Direct measurement of the mutation rate and its evolutionary consequences in a critically endangered mollusk

The rate at which mutations arise is a fundamental parameter of biology. Despite recent progress in measuring germline mutation rates across diverse taxa, such estimates are missing for much of Earth's biodiversity. We present the first estimate of a germline mutation rate from the phylum Mollusca, which is diverged by more than 1200 Ma years from the closest relative for which a mutation rate estimate exists. We sequenced three pedigreed families of the white abalone Haliotis sorenseni, a long-lived, large-bodied, and critically endangered mollusk, and estimated a de novo mutation rate of 8.60e-09 single nucleotide mutations per site per generation.

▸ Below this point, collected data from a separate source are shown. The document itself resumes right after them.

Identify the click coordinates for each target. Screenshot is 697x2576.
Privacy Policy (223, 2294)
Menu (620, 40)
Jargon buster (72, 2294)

This mutation rate is similar to rates measured in vertebrates with similar generation times and longevity to abalone, and higher than mutation rates measured in faster-reproducing invertebrates. We use our estimated rate to infer baseline effective population sizes (Ne) across multiple Pacific abalone and find that abalone persisted over most of their evolutionary history as large and stable populations, in contrast to extreme fluctuations over recent history and small census sizes in the present day. We then use our mutation rate to infer the timing and pattern of evolution of the abalone genus Haliotis, which was previously unknown due to few fossil calibrations. Our results are an important step toward understanding mutation rate evolution and establish a key parameter for conservation and evolutionary genomics research in mollusks.